W końcu dwóch rozebrało się i położyli ją na łóżku. Jeden wepchnął jej kutasa w usta, drugi zaczął manipulować przy jej tyłeczku. „Nie, proszę, jeszcze nigdy…” Uderzenie. Obrócili ją na brzuch, pod nią wepchnęli poduszkę. Chwycili ją za ręce i nogi. Krzyczała, w tyłeczku czuła więcej niż jeden palec, bolało, bardzo bolało. „Nie wyj, zaraz przestaniesz być analną dziewicą. Jak się będziesz spinać to ci się jeszcze krzywda stanie”. Starała się rozluźnić mimo ogromnego strachu i bólu. Jakieś palce pieściły jej cipkę. Ciało ją zdradziło, zaczęła odczuwać przyjemność. Zamiast palców poczuła w tyłeczku coś grubszego. Niezbyt szybko, ale zdecydowanie wchodził w nią duży kutas. Po cipce zaczęły rozchodzić się przyjemne fale. Straciła kontrolę i wypięła tyłeczek, kutas zagłębił się w nią do końca. Straszny ból zatrzymał orgazm. Chciała uciec, ale żelazny uścisk rąk jej to uniemożliwił. Pchnięcia były silne, ale nie za szybkie. Ból przeszedł w stan rozpychania, a potem nawet w perwersyjną przyjemność. Przez ciągle pieszczoną cipkę zaczęły, najpierw nieśmiało, potem coraz pewniej, przepływać fale orgazmu. Zdradzieckie ciało zaczęło czerpać rozkosz z poniżenia swojej właścicielki.
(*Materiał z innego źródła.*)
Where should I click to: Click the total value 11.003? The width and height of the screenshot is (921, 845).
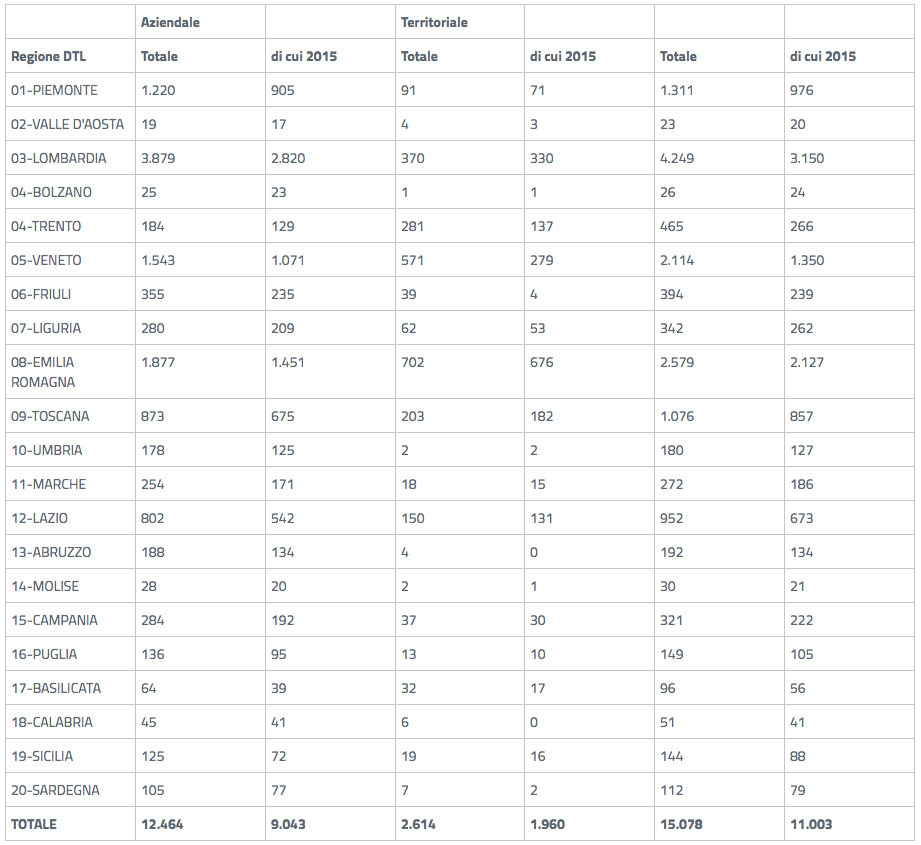pos(811,824)
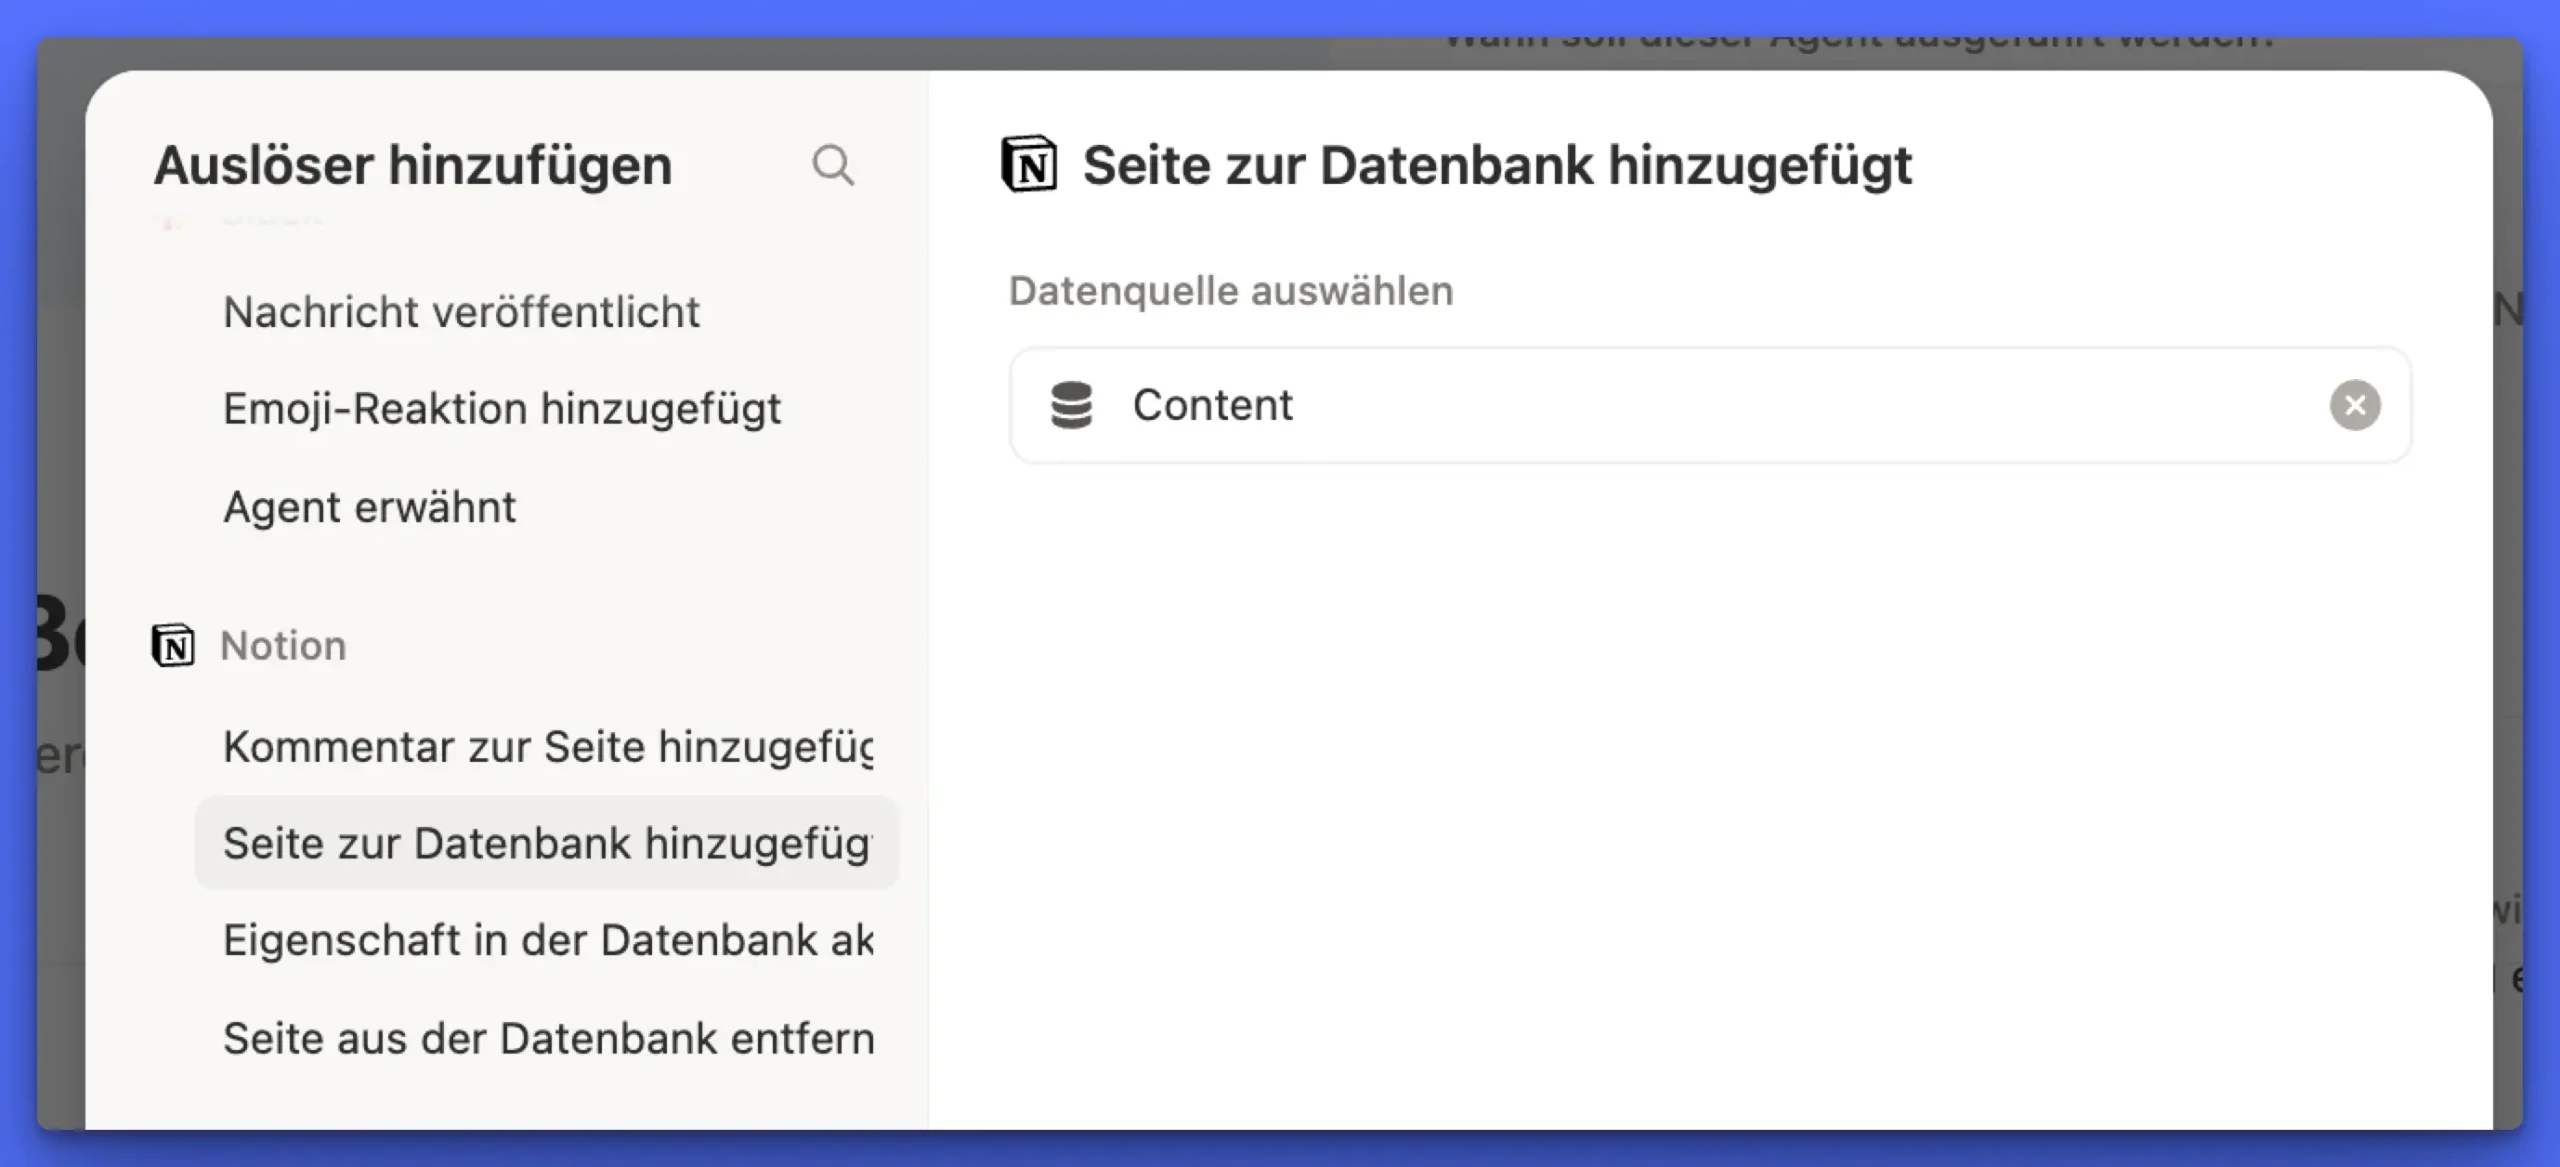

Ból, upokorzenie, zniewolenie. Nic nie mogła na to poradzić. Też chciała coś z tego mieć.

Facet jej dupce skończył finalną eksplozją. „Podobało jej się” W głosie słyszała zdziwienie. „Owszem” Odpowiedziała z trudem łapiąc oddech. Pupa bolała, ale było przyjemnie. Przeciągnęła się, paluszkiem wycelowała w nagich oprawców. „Teraz ty i ty”. Zdziwienie było tak wielkie, że ich kutasy zrobiły się jeszcze większe.

Pociągnęła jednego z nich na łóżko. Położył się na plecach, kutas sterczał zachęcająco. Dosiadła go najpierw drażniąc główką penisa swoją, mokrą od spermy i jej soków cipkę. Zagłębiła go w siebie. Zapadła cisza, gość z kamerą jedną ręką filmował, drugą wyciągnął swojego znowu gotowego kutasa. „Teraz ty” wskazała paluszkiem drugiego wybranego faceta. Wypięła tyłeczek. Nie zwlekał, wepchnął się w jej dopiero co rozdziewiczony tyłeczek. Krzyknęła tym razem bardziej z rozkoszy niż z bólu. Teraz ona nadawała tempo. Rozochocona przeżyła dwa fantastyczne orgazmy zanim skończyli. Tak pełna i rozpychana nie czuła się nigdy.

Zsunęła się z łóżka i jak kotka podeszła do faceta który jeszcze nie został zaspokojony. „Jak masz ochotę mnie zerżnąć? Nie skończyłam ci obciągać przez tego brutala który obrabiał mi dupkę”

„Wyliż mi jaja, a potem skończ co zaczęłaś” Rozsiadł się w fotelu, a ona z prawdziwą przyjemnością spełniała jego życzenie. Kamerzysta podszedł do niej od tyłu i wepchnął się jej w cipkę. Tym razem nie miała orgazmu, była zbyt zajęta obciąganiem, ale i tak było przyjemnie. Oblizała palec i wepchnęła mu w tyłek. Jęknął, ale podobało mu się. Facet krzyczał z rozkoszy. Uśmiech na jej twarzy zaskoczył przede wszystkim ją.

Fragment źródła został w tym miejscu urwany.